### SET PROBLEM
Turn the entries starting at the line containing "countries [940, 281]" and ending at the line containing "Locate an element on the screen." into a Markdown table with the columns Row and Line, leaving out blank lines.

%%

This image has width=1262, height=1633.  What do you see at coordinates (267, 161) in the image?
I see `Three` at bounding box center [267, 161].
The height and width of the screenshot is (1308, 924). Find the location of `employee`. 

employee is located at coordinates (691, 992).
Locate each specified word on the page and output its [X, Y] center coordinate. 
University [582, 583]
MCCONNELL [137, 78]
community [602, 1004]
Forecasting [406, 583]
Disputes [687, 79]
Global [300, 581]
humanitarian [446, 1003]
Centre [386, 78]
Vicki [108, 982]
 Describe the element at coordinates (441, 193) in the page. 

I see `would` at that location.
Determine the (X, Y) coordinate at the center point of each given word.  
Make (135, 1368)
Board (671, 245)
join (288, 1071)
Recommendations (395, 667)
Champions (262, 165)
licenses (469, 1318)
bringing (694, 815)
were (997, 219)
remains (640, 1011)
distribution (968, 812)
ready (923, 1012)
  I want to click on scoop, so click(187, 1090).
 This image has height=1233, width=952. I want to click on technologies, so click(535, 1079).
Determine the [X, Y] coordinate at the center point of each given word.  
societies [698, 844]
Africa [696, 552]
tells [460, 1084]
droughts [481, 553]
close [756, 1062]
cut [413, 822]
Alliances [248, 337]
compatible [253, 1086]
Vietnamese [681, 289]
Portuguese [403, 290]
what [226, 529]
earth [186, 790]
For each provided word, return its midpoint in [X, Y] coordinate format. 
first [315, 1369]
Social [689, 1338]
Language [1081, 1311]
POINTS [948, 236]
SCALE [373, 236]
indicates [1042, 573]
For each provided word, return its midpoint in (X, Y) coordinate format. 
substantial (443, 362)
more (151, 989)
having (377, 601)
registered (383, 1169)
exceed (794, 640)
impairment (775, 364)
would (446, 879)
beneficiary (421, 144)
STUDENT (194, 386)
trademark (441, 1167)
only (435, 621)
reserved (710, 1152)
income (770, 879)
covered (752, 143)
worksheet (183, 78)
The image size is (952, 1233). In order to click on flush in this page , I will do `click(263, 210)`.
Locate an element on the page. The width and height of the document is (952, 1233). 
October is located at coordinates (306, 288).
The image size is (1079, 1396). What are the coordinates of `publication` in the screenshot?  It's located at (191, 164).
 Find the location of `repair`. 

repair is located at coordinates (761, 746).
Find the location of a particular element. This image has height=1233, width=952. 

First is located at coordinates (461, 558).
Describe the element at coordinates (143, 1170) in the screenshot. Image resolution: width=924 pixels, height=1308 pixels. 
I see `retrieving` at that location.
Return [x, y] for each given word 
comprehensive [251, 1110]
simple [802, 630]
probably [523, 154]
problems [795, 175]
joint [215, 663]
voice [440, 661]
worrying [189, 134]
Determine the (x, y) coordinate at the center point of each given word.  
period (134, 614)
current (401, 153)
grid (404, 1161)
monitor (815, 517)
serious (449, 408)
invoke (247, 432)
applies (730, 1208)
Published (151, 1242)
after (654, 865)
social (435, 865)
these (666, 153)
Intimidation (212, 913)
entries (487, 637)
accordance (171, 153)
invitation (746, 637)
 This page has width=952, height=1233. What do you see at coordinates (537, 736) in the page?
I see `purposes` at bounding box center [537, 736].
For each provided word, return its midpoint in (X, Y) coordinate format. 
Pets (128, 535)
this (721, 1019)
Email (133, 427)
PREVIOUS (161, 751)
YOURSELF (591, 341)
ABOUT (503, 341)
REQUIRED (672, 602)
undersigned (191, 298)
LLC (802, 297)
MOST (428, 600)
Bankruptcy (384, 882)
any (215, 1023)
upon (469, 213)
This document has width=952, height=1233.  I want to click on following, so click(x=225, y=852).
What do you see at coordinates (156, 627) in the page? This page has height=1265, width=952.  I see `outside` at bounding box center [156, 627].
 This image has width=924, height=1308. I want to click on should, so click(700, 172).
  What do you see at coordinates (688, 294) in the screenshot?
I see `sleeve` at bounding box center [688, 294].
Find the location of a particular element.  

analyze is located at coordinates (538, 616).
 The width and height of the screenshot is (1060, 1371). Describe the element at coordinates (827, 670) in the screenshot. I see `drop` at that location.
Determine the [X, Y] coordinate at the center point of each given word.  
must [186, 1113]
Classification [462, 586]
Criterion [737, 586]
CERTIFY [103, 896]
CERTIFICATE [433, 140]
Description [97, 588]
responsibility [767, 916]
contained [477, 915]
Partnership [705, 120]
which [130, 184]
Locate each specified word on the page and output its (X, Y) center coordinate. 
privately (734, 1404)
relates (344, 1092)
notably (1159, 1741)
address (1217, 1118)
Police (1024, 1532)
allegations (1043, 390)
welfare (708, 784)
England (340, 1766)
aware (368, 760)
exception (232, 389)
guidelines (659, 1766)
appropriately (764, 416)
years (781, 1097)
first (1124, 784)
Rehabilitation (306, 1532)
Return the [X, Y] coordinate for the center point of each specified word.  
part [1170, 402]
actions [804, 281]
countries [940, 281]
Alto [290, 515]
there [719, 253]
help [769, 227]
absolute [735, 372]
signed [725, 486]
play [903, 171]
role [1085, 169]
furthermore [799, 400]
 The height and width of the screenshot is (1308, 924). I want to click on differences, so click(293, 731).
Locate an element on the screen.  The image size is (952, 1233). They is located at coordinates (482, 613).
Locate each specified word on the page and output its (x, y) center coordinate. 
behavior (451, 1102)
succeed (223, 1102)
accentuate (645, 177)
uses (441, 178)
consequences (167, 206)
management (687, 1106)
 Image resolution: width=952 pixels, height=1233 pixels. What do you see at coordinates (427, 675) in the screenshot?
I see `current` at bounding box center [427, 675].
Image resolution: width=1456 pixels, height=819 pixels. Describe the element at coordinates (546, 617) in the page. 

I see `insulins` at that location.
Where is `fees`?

%%

### EXERCISE OUTPUT
| Row | Line |
|---|---|
| 1 | countries [940, 281] |
| 2 | Alto [290, 515] |
| 3 | there [719, 253] |
| 4 | help [769, 227] |
| 5 | absolute [735, 372] |
| 6 | signed [725, 486] |
| 7 | play [903, 171] |
| 8 | role [1085, 169] |
| 9 | furthermore [799, 400] |
| 10 |  The height and width of the screenshot is (1308, 924). I want to click on differences, so click(293, 731). |
| 11 | Locate an element on the screen.  The image size is (952, 1233). They is located at coordinates (482, 613). |